National Business review publisher Liberty Press Group has undertaken a second new media foray in taking a "major stake" in the wireless communications company Alternative Futures.
NBR killed off the Website it launched in late 1996 in June of this year, at the time promising a move into "a new phase of electronic publishing" focused on "more direct forms of electronic information sales."
NBR publisher Barry Colman was unavailable for comment yesterday but said in a statement that the lesson learned from the Web foray was that "for NBR, the Internet site model didn't have any future. The culture on the Net was such that people wanted information for free and that meant that a site model was incompatible with our business objectives.
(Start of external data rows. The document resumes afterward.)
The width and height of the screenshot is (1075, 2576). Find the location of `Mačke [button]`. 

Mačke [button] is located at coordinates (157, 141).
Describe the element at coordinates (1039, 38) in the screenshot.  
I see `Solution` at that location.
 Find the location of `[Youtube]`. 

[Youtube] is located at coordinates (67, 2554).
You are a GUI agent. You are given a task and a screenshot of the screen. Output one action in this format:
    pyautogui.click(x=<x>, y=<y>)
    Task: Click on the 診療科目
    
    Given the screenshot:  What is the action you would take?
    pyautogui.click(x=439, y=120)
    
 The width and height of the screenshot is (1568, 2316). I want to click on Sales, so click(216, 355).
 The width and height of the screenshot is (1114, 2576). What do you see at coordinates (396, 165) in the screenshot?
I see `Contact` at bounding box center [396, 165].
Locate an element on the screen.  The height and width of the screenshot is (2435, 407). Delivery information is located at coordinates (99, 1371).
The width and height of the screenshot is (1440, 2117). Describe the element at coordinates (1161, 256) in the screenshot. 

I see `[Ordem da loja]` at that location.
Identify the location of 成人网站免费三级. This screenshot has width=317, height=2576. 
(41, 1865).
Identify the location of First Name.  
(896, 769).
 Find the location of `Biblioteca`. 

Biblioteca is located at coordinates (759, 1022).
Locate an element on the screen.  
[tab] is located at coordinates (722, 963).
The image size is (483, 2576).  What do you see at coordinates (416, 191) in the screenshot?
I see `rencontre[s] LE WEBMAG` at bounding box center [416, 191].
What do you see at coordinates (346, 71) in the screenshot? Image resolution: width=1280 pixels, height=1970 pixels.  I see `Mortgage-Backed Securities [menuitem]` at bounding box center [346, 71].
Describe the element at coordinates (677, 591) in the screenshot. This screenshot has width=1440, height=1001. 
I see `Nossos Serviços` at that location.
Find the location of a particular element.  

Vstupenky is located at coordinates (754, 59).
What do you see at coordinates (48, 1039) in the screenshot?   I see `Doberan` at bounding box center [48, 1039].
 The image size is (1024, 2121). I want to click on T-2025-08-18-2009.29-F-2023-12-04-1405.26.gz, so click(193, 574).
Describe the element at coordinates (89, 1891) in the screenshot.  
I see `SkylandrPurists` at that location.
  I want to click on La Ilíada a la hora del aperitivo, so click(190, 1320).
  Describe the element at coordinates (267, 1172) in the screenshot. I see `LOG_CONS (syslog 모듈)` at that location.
"But people are still hungry for timely, useful business information, and the transfer of information. Business relies on the flow of quality information and this is exactly what Alternative Futures is tailor-made to do - with incredible speed and cost efficiency. To that extent, I believe we have achieved a strategic point of entry to the new wave of the communications revolution."
The hitherto little-known Alternative Futures announced the Liberty investment in its wireless business at the same time as it officially called off its joint venture with the Walker Data Vision subsidiary Walker Wireless. The company is now operating as Wireless Internet Services.
Colman said Alternative Futures had already secured "substantial bandwidth" for its wireless services, but it is not clear whether this means it has moved beyond the 2GHz spread-spectrum technology being used by Walker. This spectrum offers speeds of up to 3Mbit/s with the cost of customer premises equipment running to about $2000 - but it is unlicensed, and hence potentially subject to congestion as other operators come in.
Alternative Futures now says it is "upping the ante on competitors by providing more than four times the speed of data flow across its network than that available from its former joint venture partner."
Alternative Futures' wireless internet general manager, Russell Kerr said in a statement that his company and Walker had struck "irreconcilable differences" over the application of their operating agreement.
Kerr said that although his company provided Walker with "substantial intellectual and technology application support fundamental to establishing a wireless service in Auckland, it became apparent that Walker considered the market to be its own.
"Simply, we consider Walker has defaulted on the agreement, and having now made its intentions very clear, we will attend to the security and services needs of our own wireless network clients around the country.
"That means applying our own technology developments to our own network only, and using these to provide our clients not just with a faster and superior wireless internet communications service, but a more comprehensive range of communications options and services."
Kerr said the company's Auckland network was now 92% complete letting it provide linkage into key commercial and industrial areas "blind" to traditional broadcast points. A service for four customers in Christchurch would be operating by early next year.
Colman said Alternative Futures had earmarked a further $15 million for technology development and services expansion over the next 18 months, part of which would include the provision of business to business communications, where the resource of National Business Review would feature.